(Records for locating described items)
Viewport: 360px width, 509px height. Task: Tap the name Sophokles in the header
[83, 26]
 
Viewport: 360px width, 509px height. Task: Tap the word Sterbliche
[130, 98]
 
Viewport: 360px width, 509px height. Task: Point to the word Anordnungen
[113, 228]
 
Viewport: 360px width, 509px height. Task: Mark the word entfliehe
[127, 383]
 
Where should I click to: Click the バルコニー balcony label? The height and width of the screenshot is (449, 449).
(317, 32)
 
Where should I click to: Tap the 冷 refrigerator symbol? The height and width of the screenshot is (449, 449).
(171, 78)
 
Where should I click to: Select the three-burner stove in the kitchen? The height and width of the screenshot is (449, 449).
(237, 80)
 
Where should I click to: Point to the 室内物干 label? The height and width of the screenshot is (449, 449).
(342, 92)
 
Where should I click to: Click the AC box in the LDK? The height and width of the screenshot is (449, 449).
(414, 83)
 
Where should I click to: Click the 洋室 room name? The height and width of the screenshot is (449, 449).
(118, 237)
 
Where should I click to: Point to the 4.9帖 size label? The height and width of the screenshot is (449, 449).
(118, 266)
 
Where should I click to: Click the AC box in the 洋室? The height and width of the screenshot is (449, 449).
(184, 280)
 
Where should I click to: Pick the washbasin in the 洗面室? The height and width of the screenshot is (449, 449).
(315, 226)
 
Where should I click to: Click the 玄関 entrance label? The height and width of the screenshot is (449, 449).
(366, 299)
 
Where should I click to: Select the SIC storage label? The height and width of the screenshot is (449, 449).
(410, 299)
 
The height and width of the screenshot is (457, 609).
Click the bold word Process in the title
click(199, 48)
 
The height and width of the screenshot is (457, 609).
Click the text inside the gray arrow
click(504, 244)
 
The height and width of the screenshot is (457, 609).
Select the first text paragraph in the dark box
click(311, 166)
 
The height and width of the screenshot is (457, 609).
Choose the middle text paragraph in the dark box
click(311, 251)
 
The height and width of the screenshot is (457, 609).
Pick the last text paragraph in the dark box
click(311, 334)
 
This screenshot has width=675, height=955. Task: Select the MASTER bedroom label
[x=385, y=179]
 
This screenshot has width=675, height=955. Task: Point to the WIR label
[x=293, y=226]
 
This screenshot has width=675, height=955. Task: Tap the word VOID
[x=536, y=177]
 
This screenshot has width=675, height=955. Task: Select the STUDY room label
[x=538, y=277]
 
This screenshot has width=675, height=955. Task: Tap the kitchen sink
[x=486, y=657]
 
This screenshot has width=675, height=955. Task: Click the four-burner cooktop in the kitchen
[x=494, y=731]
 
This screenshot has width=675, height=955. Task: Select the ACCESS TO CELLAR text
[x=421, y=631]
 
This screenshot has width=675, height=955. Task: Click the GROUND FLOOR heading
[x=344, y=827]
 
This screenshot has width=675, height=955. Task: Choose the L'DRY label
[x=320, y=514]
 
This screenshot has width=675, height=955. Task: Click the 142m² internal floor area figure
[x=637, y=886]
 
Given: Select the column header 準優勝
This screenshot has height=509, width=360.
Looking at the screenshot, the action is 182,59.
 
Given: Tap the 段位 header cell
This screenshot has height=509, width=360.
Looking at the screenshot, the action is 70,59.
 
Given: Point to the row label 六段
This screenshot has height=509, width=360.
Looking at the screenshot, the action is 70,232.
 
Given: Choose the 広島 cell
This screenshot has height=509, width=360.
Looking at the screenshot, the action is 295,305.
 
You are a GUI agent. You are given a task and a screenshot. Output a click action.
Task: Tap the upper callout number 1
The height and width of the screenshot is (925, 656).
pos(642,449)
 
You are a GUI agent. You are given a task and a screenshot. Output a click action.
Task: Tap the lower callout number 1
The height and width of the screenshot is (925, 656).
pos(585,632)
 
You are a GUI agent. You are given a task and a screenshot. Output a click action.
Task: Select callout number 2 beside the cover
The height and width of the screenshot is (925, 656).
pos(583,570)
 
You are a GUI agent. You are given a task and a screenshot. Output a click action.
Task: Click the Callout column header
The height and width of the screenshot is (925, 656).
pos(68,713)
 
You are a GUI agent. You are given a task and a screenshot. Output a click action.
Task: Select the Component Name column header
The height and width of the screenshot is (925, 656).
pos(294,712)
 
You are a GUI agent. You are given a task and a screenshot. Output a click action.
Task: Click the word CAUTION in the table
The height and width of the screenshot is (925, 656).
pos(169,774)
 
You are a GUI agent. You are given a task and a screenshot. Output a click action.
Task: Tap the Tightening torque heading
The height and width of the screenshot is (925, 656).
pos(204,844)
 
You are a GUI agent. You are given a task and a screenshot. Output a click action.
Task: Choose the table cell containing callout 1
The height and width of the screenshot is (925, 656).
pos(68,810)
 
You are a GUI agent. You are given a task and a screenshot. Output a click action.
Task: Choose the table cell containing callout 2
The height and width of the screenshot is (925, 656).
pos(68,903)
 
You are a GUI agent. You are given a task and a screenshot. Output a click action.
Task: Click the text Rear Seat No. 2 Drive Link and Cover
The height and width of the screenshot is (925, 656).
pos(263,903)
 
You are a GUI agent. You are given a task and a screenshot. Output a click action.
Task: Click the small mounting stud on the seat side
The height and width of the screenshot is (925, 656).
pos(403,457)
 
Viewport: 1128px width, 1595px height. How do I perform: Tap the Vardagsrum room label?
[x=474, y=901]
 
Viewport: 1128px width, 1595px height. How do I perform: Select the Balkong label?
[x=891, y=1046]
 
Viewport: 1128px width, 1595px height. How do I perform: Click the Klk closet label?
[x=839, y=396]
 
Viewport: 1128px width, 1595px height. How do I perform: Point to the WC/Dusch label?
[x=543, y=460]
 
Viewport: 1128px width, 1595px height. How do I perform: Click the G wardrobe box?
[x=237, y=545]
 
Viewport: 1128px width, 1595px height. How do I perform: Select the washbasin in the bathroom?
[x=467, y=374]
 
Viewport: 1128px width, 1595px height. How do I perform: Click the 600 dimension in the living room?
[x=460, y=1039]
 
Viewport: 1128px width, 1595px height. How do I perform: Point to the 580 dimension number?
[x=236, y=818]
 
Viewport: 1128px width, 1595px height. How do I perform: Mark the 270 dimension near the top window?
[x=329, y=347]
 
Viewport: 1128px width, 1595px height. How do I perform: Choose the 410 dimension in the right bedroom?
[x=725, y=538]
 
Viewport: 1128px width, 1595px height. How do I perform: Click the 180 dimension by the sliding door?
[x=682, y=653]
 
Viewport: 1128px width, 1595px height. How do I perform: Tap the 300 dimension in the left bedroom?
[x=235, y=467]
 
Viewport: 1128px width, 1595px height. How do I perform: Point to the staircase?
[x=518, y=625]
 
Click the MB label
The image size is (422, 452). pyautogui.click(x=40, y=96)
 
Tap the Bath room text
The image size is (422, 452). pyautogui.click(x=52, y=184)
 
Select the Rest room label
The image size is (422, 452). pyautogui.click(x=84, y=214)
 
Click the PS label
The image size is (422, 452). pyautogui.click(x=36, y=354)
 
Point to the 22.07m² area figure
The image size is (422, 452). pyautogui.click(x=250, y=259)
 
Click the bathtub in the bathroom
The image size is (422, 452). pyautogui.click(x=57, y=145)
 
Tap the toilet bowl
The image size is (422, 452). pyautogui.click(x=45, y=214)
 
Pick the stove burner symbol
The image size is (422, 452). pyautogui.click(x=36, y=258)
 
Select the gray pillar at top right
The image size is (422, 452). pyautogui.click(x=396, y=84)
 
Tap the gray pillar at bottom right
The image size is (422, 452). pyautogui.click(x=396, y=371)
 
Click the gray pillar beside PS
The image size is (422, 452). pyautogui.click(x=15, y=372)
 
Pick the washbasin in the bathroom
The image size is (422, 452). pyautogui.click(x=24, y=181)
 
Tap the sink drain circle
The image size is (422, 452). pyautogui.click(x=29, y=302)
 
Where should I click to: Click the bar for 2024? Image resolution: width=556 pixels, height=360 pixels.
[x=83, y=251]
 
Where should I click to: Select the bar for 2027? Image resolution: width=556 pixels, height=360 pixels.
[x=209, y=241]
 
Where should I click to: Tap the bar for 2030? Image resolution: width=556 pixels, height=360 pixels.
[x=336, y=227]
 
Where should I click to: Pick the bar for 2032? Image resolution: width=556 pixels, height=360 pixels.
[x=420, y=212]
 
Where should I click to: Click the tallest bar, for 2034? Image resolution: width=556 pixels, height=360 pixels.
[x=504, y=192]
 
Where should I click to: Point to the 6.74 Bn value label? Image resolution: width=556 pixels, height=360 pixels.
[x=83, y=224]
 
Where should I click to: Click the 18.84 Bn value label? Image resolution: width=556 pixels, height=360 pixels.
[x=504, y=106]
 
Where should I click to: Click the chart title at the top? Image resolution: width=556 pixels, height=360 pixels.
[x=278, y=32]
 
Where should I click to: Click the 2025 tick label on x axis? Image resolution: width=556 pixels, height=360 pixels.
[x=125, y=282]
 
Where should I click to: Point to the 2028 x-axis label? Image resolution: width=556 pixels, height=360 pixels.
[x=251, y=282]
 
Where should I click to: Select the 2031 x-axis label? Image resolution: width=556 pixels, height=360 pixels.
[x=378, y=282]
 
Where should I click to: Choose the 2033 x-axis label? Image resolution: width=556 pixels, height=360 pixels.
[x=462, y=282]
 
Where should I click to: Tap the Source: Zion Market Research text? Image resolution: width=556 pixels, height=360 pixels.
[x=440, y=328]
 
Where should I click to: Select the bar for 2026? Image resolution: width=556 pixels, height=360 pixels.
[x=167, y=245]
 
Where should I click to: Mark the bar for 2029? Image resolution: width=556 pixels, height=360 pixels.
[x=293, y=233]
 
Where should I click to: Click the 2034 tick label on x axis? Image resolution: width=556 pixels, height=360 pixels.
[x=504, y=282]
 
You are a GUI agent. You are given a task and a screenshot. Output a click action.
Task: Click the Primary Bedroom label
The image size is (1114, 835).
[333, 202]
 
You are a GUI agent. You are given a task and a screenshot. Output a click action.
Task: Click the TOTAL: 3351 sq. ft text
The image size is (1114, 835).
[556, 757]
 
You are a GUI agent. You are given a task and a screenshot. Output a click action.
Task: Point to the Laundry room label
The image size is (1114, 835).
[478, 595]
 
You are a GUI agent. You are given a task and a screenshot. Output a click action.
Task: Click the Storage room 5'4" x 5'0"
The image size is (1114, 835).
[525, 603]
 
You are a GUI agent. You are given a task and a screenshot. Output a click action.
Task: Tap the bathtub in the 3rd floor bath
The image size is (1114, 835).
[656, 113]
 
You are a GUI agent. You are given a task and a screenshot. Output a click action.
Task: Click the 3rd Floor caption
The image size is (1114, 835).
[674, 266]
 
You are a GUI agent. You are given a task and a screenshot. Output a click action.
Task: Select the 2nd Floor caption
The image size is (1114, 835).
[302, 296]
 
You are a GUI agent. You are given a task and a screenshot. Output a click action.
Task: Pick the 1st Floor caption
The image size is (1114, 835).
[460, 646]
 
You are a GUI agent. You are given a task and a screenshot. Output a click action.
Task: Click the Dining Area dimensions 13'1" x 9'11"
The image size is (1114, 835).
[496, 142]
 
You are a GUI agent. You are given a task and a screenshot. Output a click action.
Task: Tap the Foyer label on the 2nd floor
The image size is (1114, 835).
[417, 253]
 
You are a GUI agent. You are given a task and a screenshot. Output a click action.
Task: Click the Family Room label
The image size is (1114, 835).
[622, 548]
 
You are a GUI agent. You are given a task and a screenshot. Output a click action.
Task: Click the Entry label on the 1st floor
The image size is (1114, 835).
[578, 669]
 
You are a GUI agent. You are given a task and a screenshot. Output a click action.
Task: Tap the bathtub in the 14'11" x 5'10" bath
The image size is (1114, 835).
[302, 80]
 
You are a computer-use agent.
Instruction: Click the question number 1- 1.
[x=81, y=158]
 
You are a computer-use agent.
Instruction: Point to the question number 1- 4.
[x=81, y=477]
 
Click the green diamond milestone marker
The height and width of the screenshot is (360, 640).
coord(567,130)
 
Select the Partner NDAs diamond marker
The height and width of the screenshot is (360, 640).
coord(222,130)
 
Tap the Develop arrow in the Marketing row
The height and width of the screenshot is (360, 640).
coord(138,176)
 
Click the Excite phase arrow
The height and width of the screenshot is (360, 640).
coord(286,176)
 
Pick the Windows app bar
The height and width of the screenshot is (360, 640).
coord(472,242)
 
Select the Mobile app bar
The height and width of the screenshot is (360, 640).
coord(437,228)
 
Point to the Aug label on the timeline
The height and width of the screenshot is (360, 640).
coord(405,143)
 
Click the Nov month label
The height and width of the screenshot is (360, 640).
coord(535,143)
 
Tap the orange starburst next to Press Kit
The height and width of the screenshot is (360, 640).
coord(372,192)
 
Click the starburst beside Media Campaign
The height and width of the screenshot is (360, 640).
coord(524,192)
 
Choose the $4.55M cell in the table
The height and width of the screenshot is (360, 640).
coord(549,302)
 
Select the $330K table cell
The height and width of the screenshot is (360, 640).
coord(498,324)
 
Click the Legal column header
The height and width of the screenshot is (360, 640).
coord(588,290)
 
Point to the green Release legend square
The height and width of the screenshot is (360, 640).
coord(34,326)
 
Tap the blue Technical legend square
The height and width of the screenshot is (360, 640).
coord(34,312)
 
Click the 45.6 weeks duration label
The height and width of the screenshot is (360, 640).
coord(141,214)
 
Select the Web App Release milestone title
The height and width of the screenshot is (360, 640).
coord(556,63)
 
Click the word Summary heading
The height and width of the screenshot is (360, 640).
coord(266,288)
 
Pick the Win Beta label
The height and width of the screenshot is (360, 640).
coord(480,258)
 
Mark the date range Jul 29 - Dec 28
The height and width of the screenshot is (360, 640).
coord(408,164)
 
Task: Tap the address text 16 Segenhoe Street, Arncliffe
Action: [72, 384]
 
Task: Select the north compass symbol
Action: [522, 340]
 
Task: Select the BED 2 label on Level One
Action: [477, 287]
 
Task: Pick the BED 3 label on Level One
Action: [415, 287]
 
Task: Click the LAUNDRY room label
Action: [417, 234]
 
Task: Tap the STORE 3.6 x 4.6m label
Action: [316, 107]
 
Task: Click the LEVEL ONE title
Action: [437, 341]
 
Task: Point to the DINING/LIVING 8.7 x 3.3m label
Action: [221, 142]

** Goal **
Can you quote the lines that start with the line containing "Select the Rest room label" and run through the line containing "[x=420, y=212]"?

** Problem solution **
Select the Rest room label
The image size is (422, 452). pyautogui.click(x=84, y=214)
 
Click the PS label
The image size is (422, 452). pyautogui.click(x=36, y=354)
 
Point to the 22.07m² area figure
The image size is (422, 452). pyautogui.click(x=250, y=259)
 
Click the bathtub in the bathroom
The image size is (422, 452). pyautogui.click(x=57, y=145)
 
Tap the toilet bowl
The image size is (422, 452). pyautogui.click(x=45, y=214)
 
Pick the stove burner symbol
The image size is (422, 452). pyautogui.click(x=36, y=258)
 
Select the gray pillar at top right
The image size is (422, 452). pyautogui.click(x=396, y=84)
 
Tap the gray pillar at bottom right
The image size is (422, 452). pyautogui.click(x=396, y=371)
 
Click the gray pillar beside PS
The image size is (422, 452). pyautogui.click(x=15, y=372)
 
Pick the washbasin in the bathroom
The image size is (422, 452). pyautogui.click(x=24, y=181)
 
Tap the sink drain circle
The image size is (422, 452). pyautogui.click(x=29, y=302)
 
Where should I click to: Click the bar for 2024? Image resolution: width=556 pixels, height=360 pixels.
[x=83, y=251]
 
Where should I click to: Select the bar for 2027? Image resolution: width=556 pixels, height=360 pixels.
[x=209, y=241]
 
Where should I click to: Tap the bar for 2030? Image resolution: width=556 pixels, height=360 pixels.
[x=336, y=227]
 
Where should I click to: Pick the bar for 2032? Image resolution: width=556 pixels, height=360 pixels.
[x=420, y=212]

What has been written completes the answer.